> _Task prompt_: Copy the entries word for word, starting at the line that contains "The width and" and stopping after the line that contains "(182, 414).". Omit the pictures from your copy.

--- Data records Enclosed Below ---

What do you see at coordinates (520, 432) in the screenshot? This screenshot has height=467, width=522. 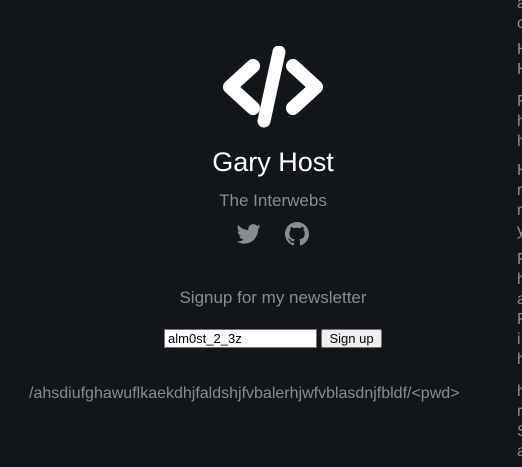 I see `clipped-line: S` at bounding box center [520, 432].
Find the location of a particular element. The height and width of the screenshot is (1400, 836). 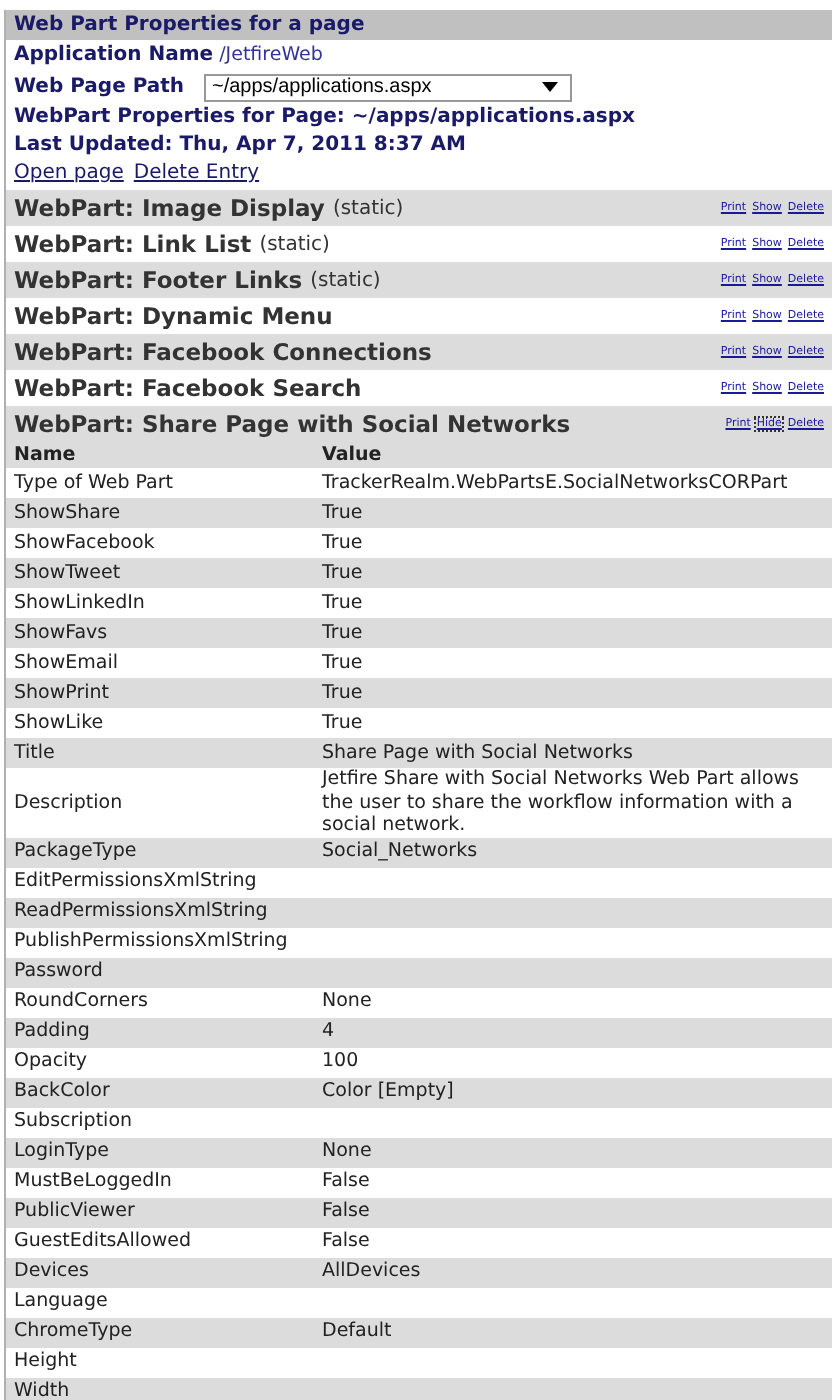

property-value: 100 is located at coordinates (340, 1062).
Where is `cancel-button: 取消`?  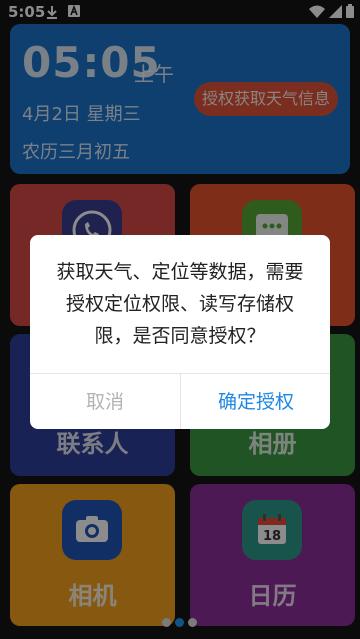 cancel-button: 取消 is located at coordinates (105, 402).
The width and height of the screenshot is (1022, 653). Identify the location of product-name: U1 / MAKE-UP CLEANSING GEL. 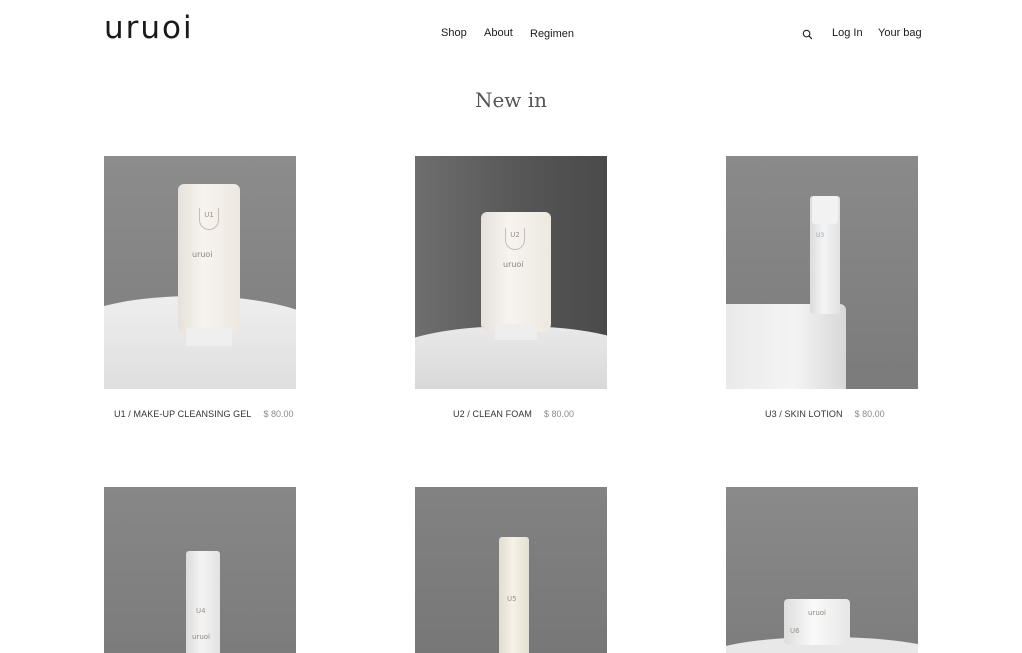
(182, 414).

--- End of Enclosed Data records ---
--- Data records Enclosed Below ---

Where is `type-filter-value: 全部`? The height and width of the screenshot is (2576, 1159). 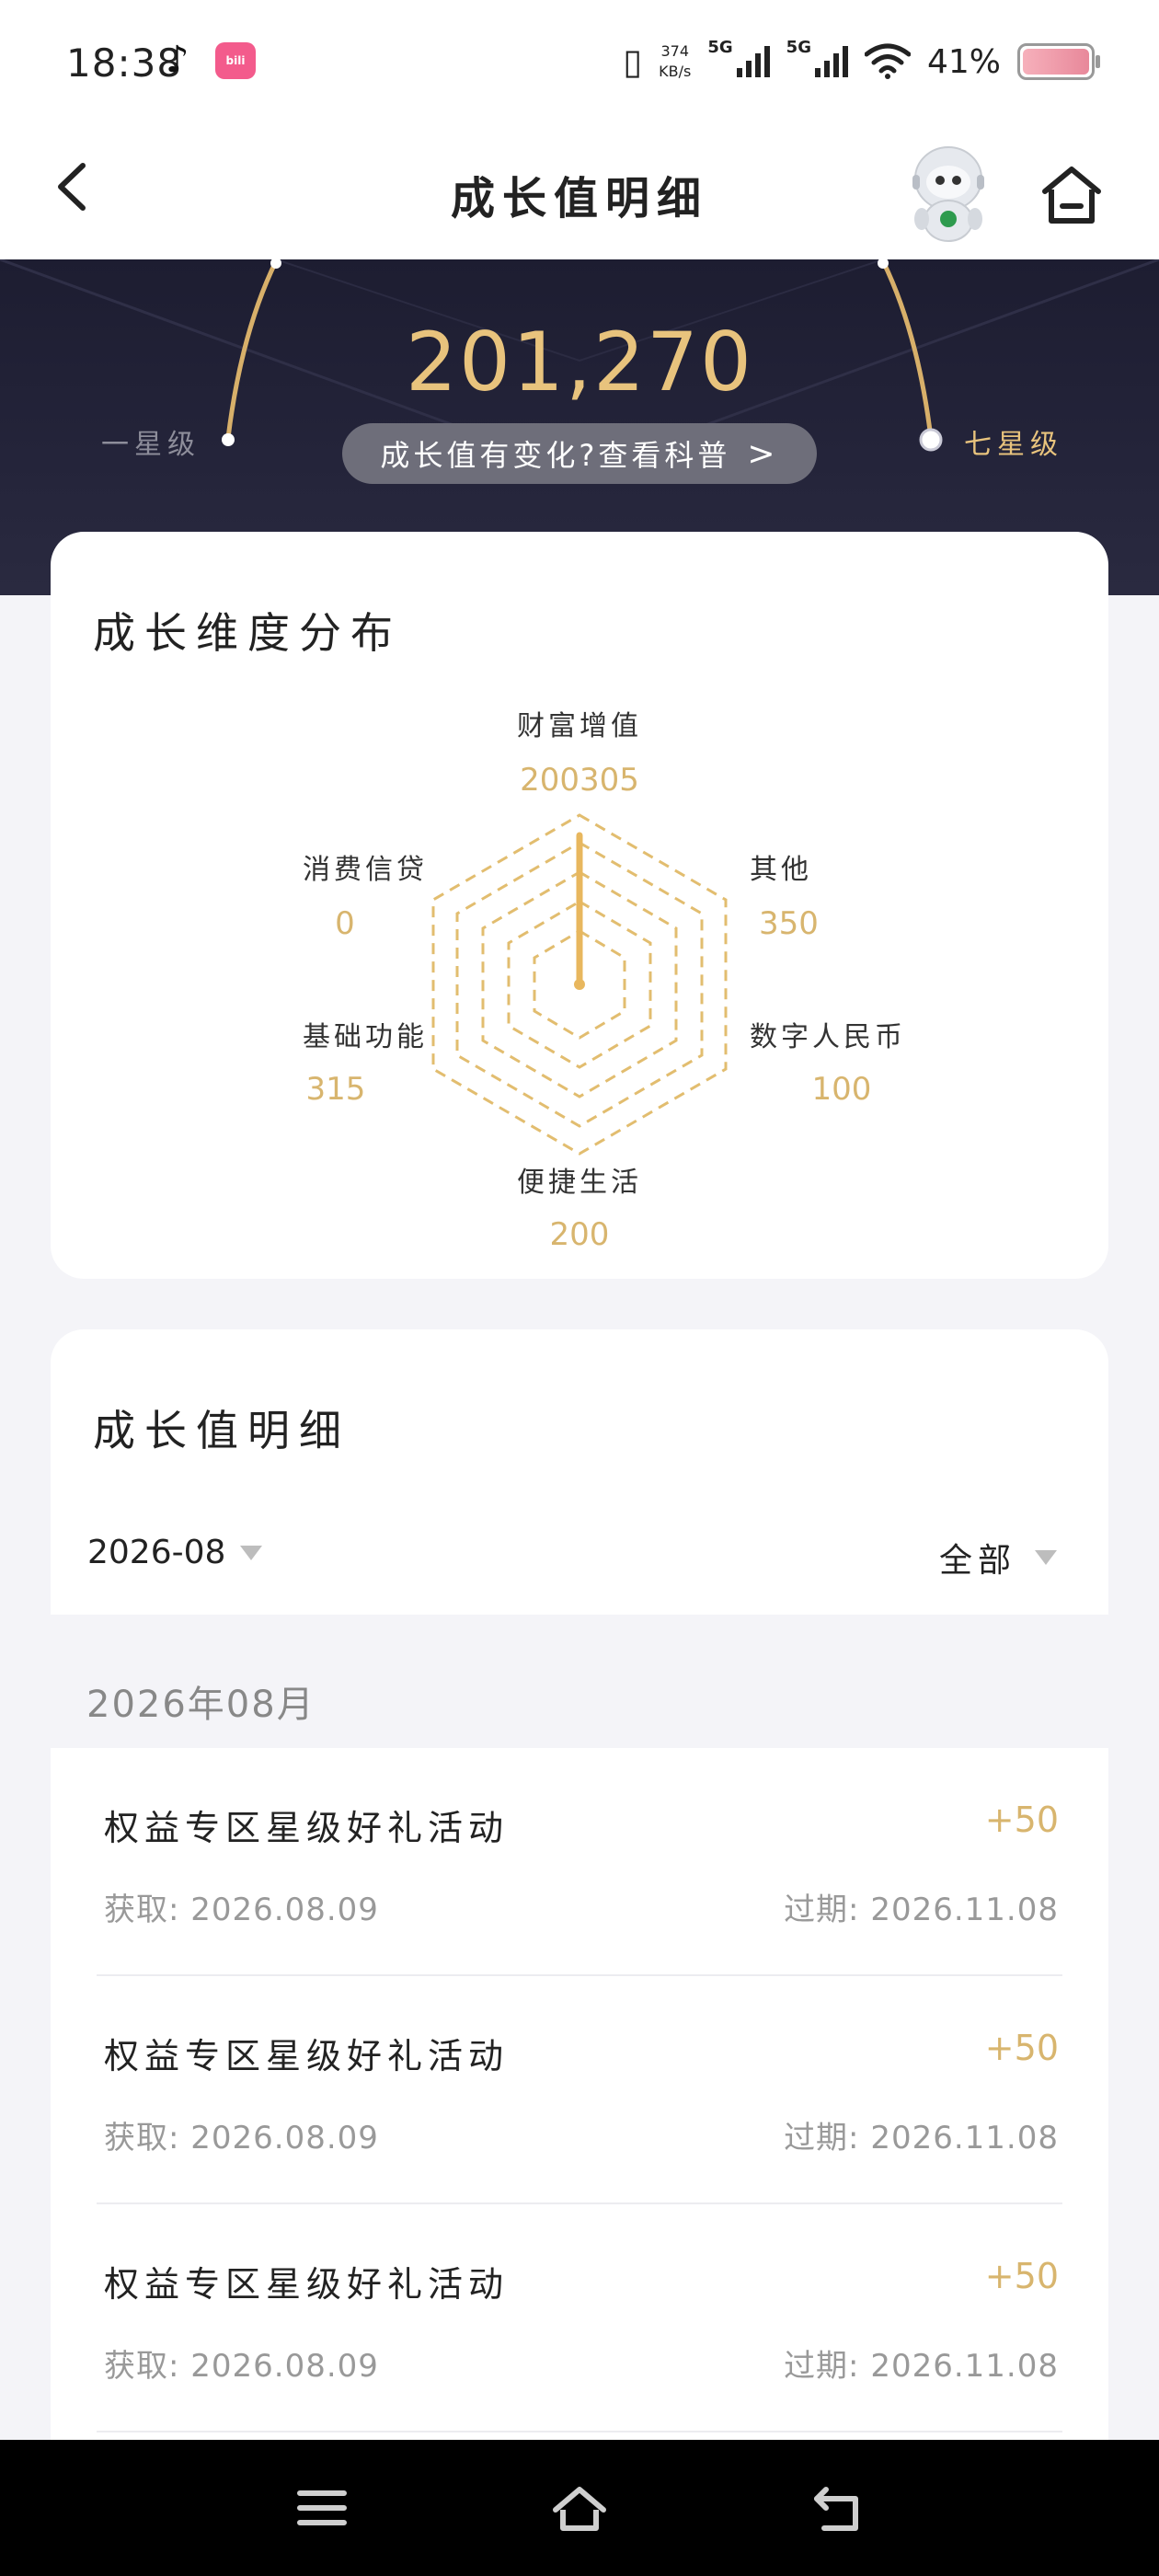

--- End of Enclosed Data records ---

> _Solution below_:
The width and height of the screenshot is (1022, 653). Identify the location of product-name: U1 / MAKE-UP CLEANSING GEL. 
(182, 414).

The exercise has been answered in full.